> [Aim of the exercise]:
Take the data below and extract the lines from the one with "At what coordinates" to the one with "The image size is (894, 894).", inclusive, exactly as written.

> [Material for this exercise]:
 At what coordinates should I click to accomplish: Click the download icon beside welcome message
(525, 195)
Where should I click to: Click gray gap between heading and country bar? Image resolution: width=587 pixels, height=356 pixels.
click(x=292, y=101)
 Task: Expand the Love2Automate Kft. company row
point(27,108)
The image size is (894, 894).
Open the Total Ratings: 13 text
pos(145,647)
---
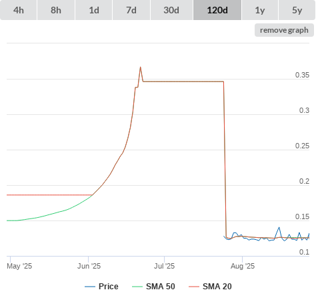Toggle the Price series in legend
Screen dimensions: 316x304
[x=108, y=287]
--
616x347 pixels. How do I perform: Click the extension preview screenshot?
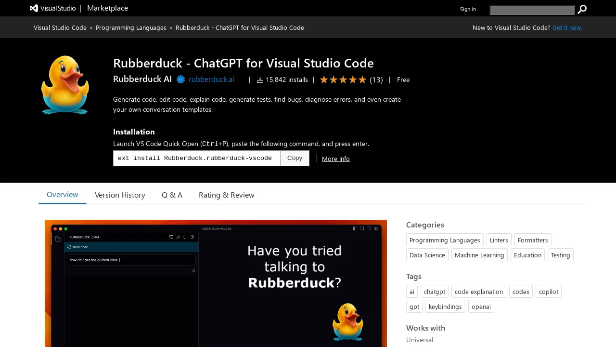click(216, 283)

> [Result of the task]:
 At what coordinates should I click to accomplish: Click the download icon beside welcome message
(525, 195)
Where should I click to: Click gray gap between heading and country bar? Image resolution: width=587 pixels, height=356 pixels.
click(x=292, y=101)
 Task: Expand the Love2Automate Kft. company row
point(27,108)
The image size is (894, 894).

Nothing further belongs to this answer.